Thursday, August 07, 2008

Mexico challenges U.S. in obesity

It is hard to ignore all the publicity that Mexico´s problem with obesity is attracting. There are the solemn editorials, the ads promoting various products and the pronouncements by politicians (it´s a safe topic if you frame it as concern about public health).

(In this cartoon the headline says Mexico is a leader in obesity, and the character is saying this isn´t the best way to get status as a big country.)

Various studies show the U.S. as the world leader in the percentage of obese people, followed by Mexico and the U.K. See chart.

The business magazine Expansion recently ran a cover story that detailed what various food producers are doing in Mexico to respond to all the publicity.
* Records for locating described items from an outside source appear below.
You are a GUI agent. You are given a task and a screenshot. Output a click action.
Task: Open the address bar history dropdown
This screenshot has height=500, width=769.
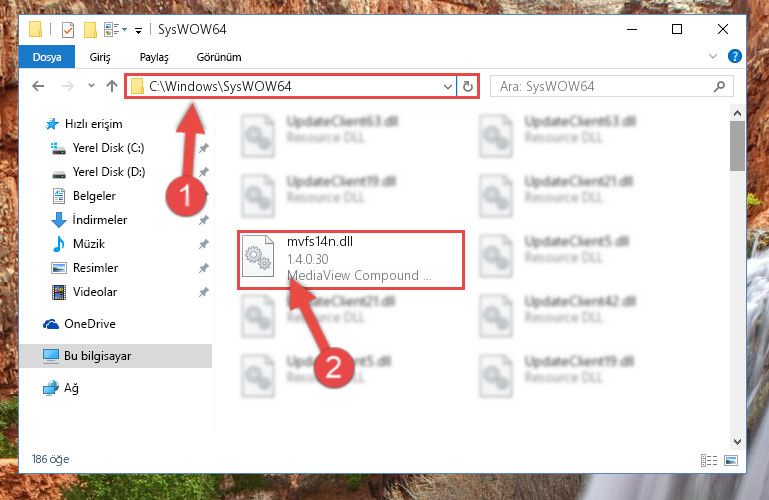click(447, 86)
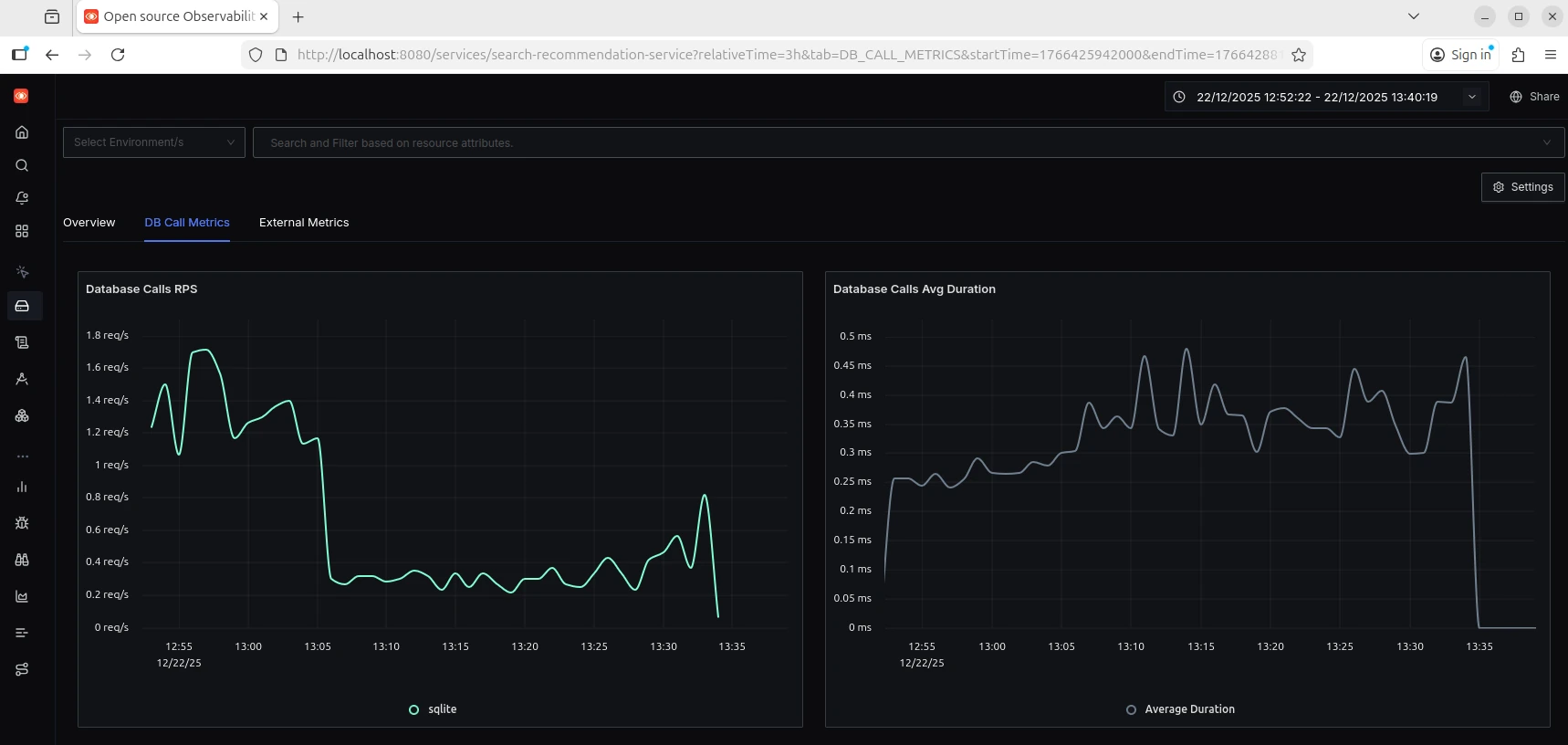
Task: Switch to the External Metrics tab
Action: click(304, 223)
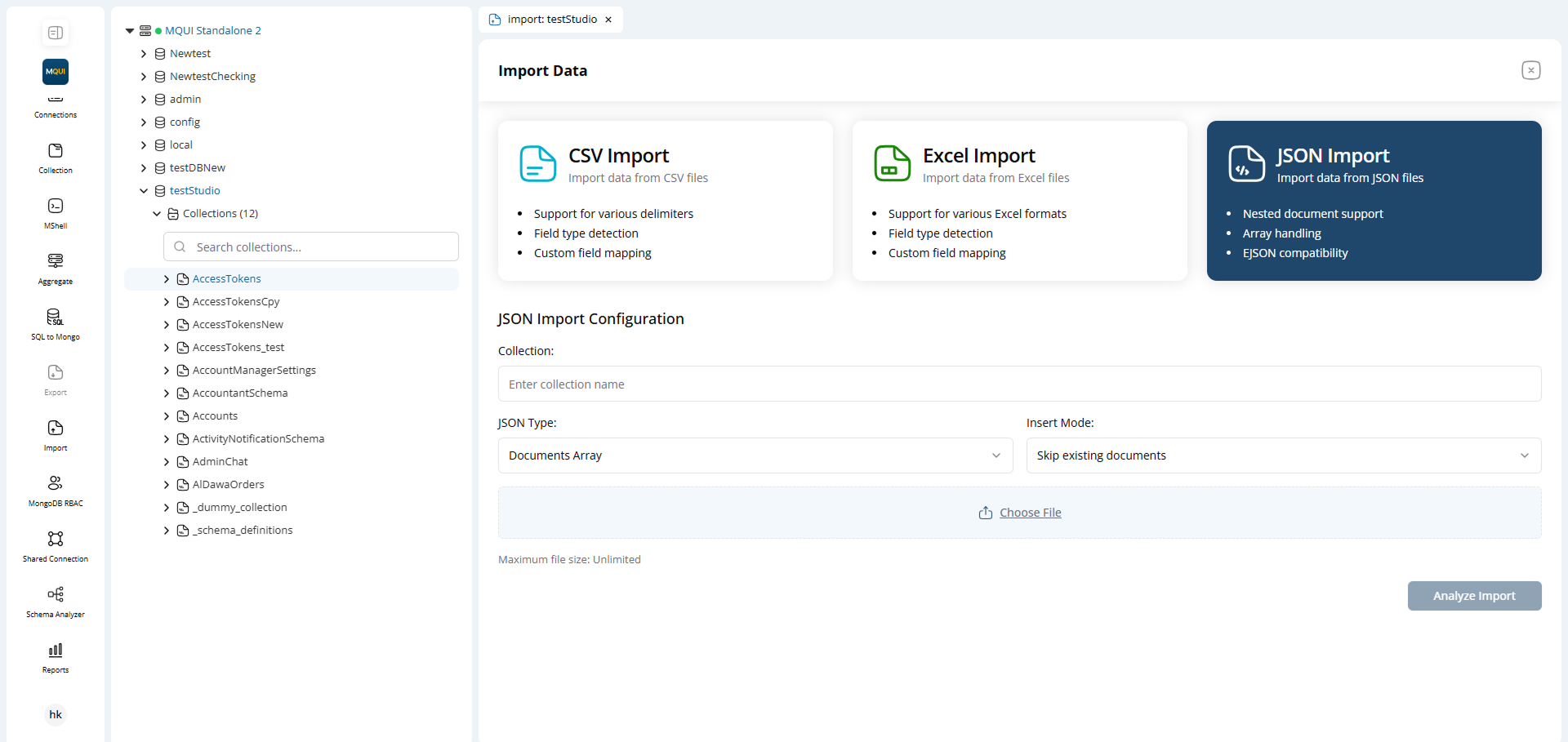Click the Analyze Import button
The height and width of the screenshot is (742, 1568).
pyautogui.click(x=1473, y=596)
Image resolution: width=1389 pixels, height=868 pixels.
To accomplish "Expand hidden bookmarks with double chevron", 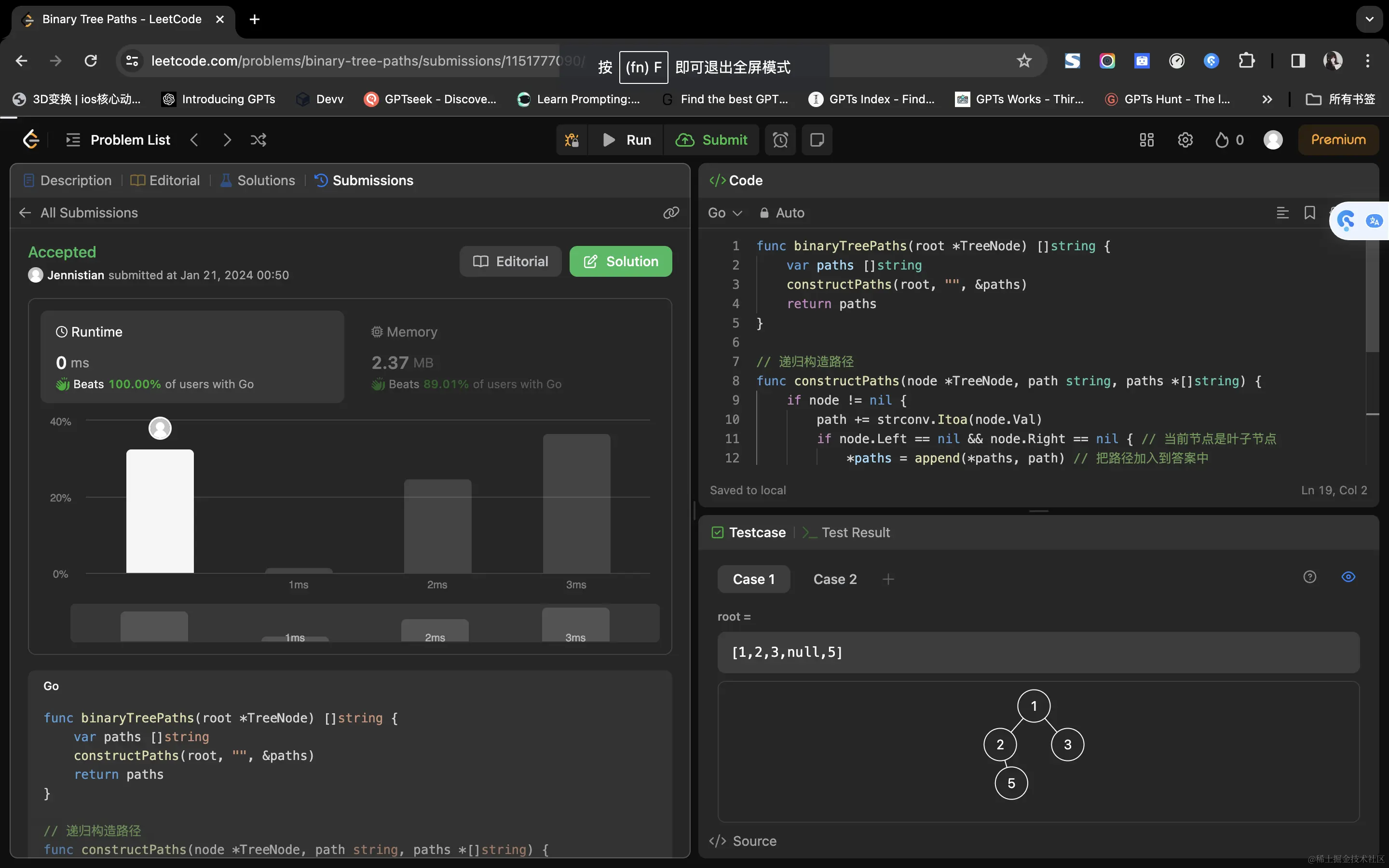I will [x=1267, y=99].
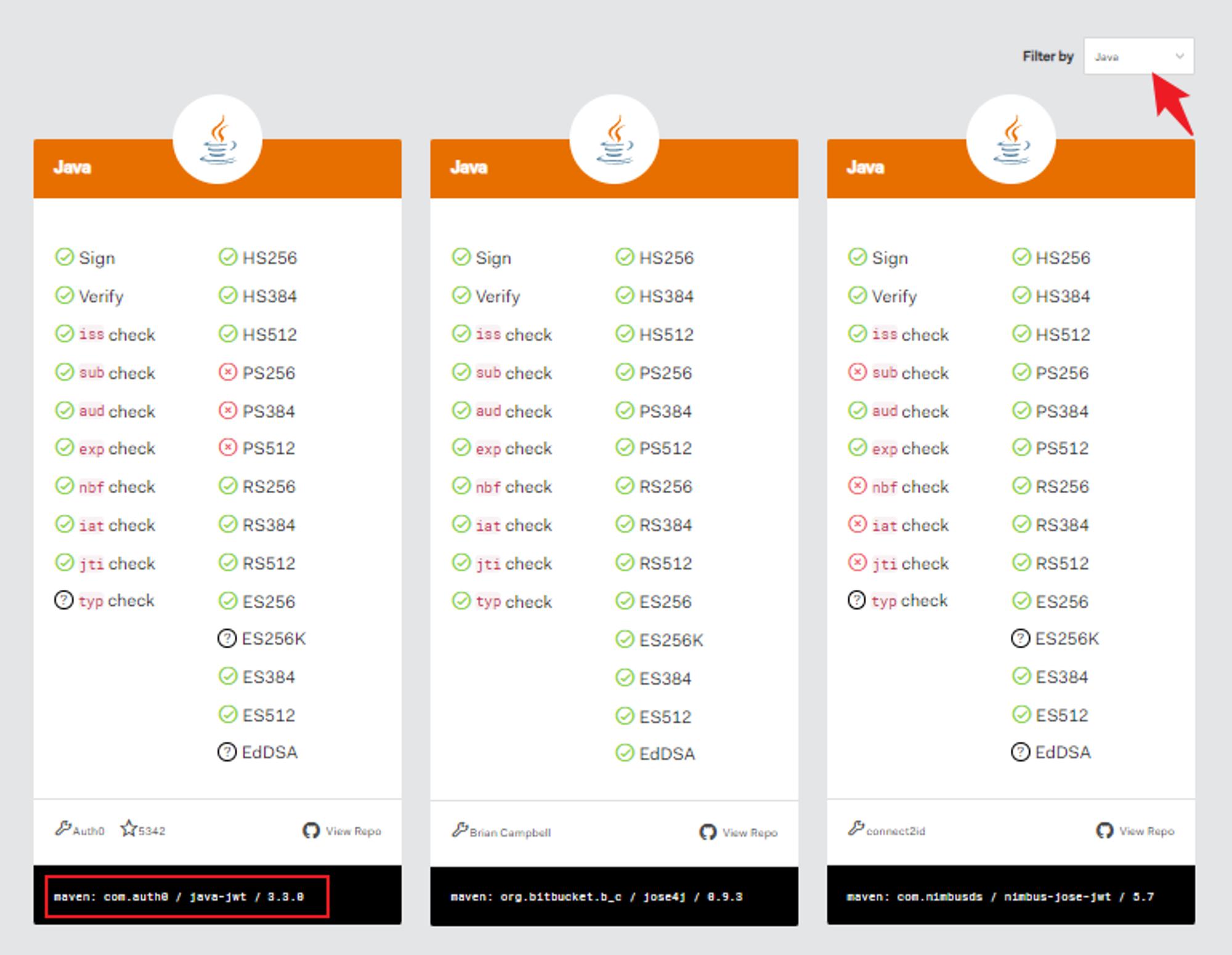The width and height of the screenshot is (1232, 955).
Task: Click the maven com.auth0 java-jwt text
Action: coord(179,897)
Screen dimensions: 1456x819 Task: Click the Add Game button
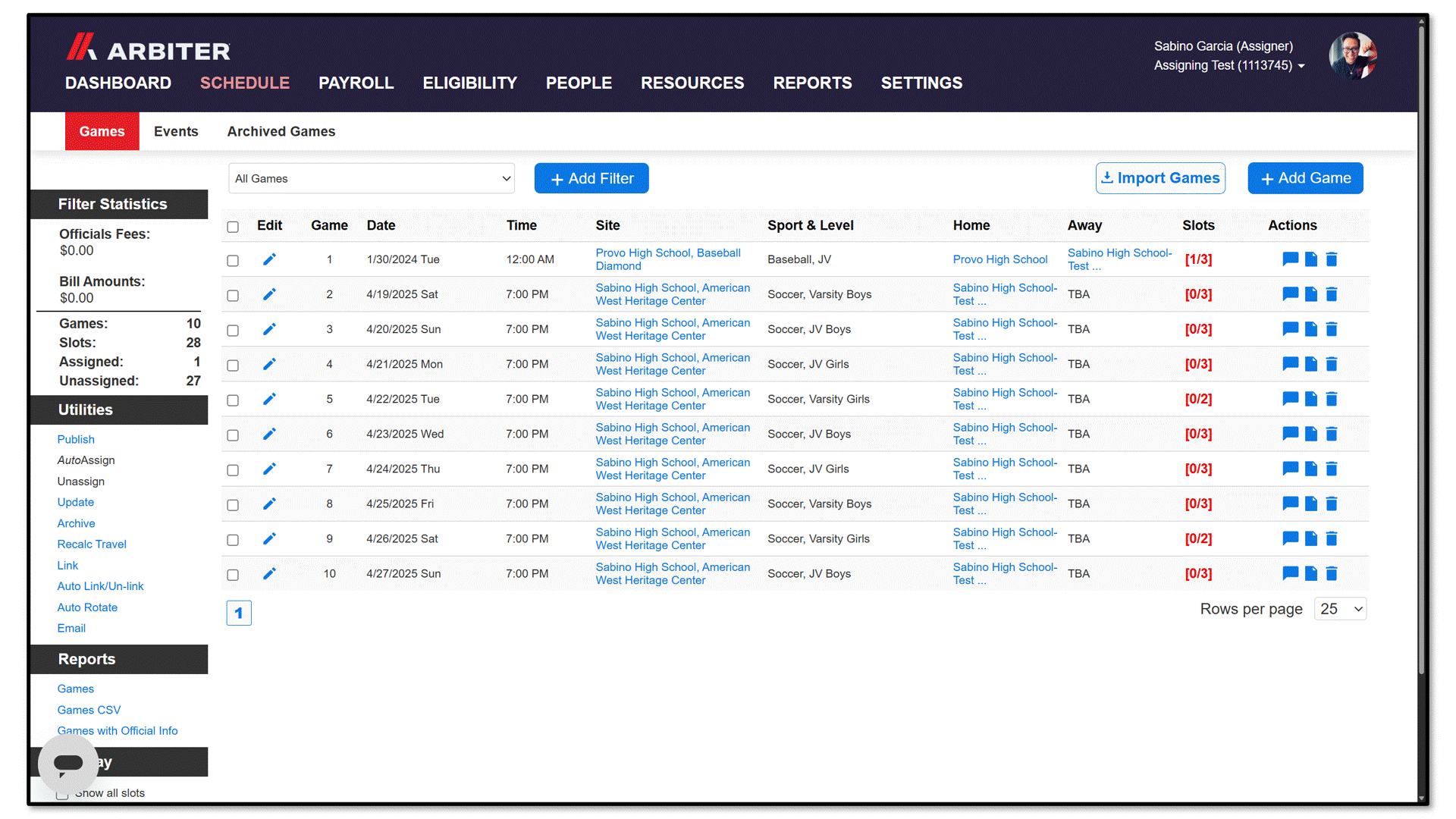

Some of them have been singled out as part of the problem. And which companies are they? Coca-Cola, Pepsi, Kraft, Kellogg, and Bimbo, an international baked goods company. Their eat-healthy campaigns might be good for the image but not for the bottom line. Some of the healthy products don´t sell.

Here´s an article in English that will tell you what the Mexican papers are saying: more than 71 percent of Mexican women and 66 percent of Mexican men are overweight.



While I was in England, the British press took every opportunity to make jokes and cartoons about obese Americans. They also liked to point out the problems that Mexico was having. Occasionally they poked fun at themselves, as in this cartoon about a plan to have schools notify parents that their child might have a weight problem.